Hemodialysis is the primary mode of renal replacement therapy for patients with end-stage renal disease. The National Kidney Foundation Kidney Disease Outcomes Quality Initiative, specifically the “Fistula First Catheter Last” initiative, has improved dialysis access outcomes by advocating for arteriovenous fistula (AVF) placement for primary access in >68% of end-stage renal disease patients while reducing the percentage of patients with catheter-dependent dialysis >90 days to < 10%. To identify trends in dialysis quality end points for the Veterans Health Administration, we reviewed the Department of Veterans Affairs (VA) Dialysis Dashboard data for 2017-2018. We retrospectively analyzed the VA Dialysis Dashboard data from January 2017 through October 2018. Average percentage of patients with catheters >90 days and those with AVF for primary access were assessed across all 18 Veterans Integrated Service Networks (VISNs).

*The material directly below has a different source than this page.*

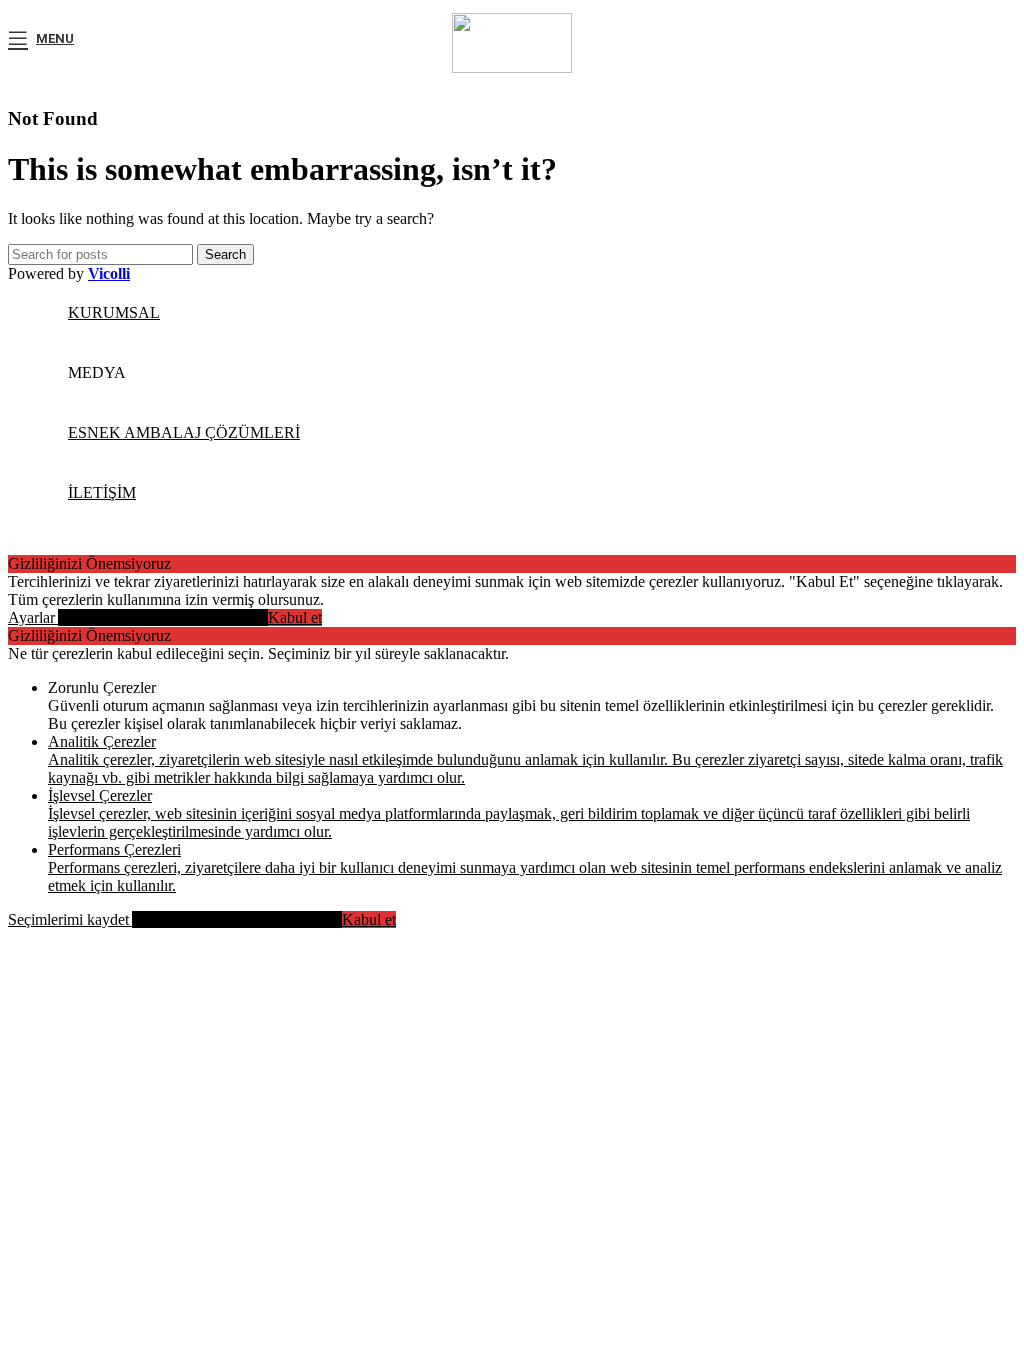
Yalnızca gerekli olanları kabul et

Averages were calculated within each VISN, and then a weighted average was calculated for the VISN overall. VA-sponsored freestanding dialysis centers were also evaluated separately as a group. In 2017, VISNs 1 and 19 met Fistula First Catheter Last benchmarks of 68% or greater for AVF access, with VISN 1 also achieving the mark in 2018. VISN 20 met the catheter benchmark in 2017. None of the VISNs met the catheter benchmark in 2018. Ten freestanding VA-sponsored dialysis clinics overall had better compliance rates than the hospital-based dialysis centers. Performance within a VISN varied widely. Our home institution’s catheter rates decreased from 16% in 2017 to 11% in 2018 in part because of a concerted multidisciplinary approach to dialysis access. Developing a goal-oriented team is critical to expedite permanent access placement to meet or to exceed national guidelines and to ensure quality care. Our team includes a vascular surgeon, nephrologist, interventional radiologist, and anesthesiologist, all of whom collaborate to optimize patient care and outcomes. Further analysis of VISN data may identify other modifiable factors that could improve outcomes for dialysis patients.